(Vatican Radio) Following national elections in the United States, the President of the U.S. Conference of Catholic Bishops, Archbishop Joseph E. Kurtz of Louisville, Kentucky, said elections “assist a country, a nation, in seeking, within their own area, the common good, the good of the human person, a good that respects the dignity of every human person.”
In an interview with Vatican Radio Archbishop Kurtz recalled the message of Pope Francis during the Holy Father’s Apostolic Voyage to America in 2015. The Pope, he said, re-iterated the importance of “engagement and involvement in the political process.” Although the Church does not endorse particular candidates, Archbishop Kurtz said, “we seek the common good, and we bring to bear our Catholic social teaching, and the principles that mark a direction that promotes the common good.”
And so, Archbishop Kurtz said, “this morning, now that the election is completed, we are, of course, eager to be able to welcome our new President, and all the new elected officials.” He continued, “We’ll be eager to work closely with President Trump, as well as both houses of Congress, as we seek to really promote the good of all.”
Listen to the full interview of Archbishop Joseph E. Kurtz, President of the USCCB, with Christopher Wells:
Archbishop Kurtz has also issued a formal statement via the USCCB website:
Archbishop Joseph E. Kurtz of Louisville
President, United States Conference of Catholic Bishops
WASHINGTON, November 9, 2016 – The American people have made their decision on the next President of the United States, members of Congress as well as state and local officials. I congratulate Mr. Trump and everyone elected yesterday. Now is the moment to move toward the responsibility of governing for the common good of all citizens. Let us not see each other in the divisive light of Democrat or Republican or any other political party, but rather, let us see the face of Christ in our neighbors, especially the suffering or those with whom we may disagree.
We, as citizens and our elected representatives, would do well to remember the words of Pope Francis when he addressed the United States Congress last year, "all political activity must serve and promote the good of the human person and be based on respect for his or her dignity." Yesterday, millions of Americans who are struggling to find economic opportunity for their families voted to be heard. Our response should be simple: we hear you. The responsibility to help strengthen families belongs to each of us.

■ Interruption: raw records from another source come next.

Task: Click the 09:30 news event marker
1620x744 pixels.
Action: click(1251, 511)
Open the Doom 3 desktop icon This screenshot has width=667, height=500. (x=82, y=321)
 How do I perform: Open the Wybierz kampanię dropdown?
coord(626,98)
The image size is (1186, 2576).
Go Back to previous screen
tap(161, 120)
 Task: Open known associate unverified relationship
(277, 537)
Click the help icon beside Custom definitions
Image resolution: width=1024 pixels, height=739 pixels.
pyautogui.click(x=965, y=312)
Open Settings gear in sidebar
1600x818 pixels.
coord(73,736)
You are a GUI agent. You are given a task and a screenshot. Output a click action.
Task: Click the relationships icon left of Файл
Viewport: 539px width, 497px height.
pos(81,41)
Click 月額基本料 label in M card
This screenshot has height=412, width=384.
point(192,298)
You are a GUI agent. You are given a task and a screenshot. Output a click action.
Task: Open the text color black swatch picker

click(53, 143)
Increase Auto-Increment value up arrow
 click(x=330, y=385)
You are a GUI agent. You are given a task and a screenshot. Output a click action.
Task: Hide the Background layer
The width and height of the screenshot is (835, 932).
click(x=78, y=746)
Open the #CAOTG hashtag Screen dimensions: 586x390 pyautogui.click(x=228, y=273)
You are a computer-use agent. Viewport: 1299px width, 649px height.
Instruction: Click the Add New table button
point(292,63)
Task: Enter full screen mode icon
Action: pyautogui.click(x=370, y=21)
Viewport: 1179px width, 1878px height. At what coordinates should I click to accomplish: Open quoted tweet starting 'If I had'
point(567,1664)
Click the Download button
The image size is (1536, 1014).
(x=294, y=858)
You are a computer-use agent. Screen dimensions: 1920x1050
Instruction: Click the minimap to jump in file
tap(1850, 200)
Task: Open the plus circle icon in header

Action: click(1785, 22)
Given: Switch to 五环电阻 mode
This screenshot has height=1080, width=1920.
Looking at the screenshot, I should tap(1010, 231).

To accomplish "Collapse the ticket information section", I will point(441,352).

The Bishops Conference looks forward to working with President-elect Trump to protect human life from its most vulnerable beginning to its natural end. We will advocate for policies that offer opportunity to all people, of all faiths, in all walks of life. We are firm in our resolve that our brothers and sisters who are migrants and refugees can be humanely welcomed without sacrificing our security. We will call attention to the violent persecution threatening our fellow Christians and people of other faiths around the world, especially in the Middle East. And we will look for the new administration's commitment to domestic religious liberty, ensuring people of faith remain free to proclaim and shape our lives around the truth about man and woman, and the unique bond of marriage that they can form.
Every election brings a new beginning. Some may wonder whether the country can reconcile, work together and fulfill the promise of a more perfect union. Through the hope Christ offers, I believe God will give us the strength to heal and unite.
Let us pray for leaders in public life that they may rise to the responsibilities entrusted to them with grace and courage. And may all of us as Catholics help each other be faithful and joyful witnesses to the healing love of Jesus.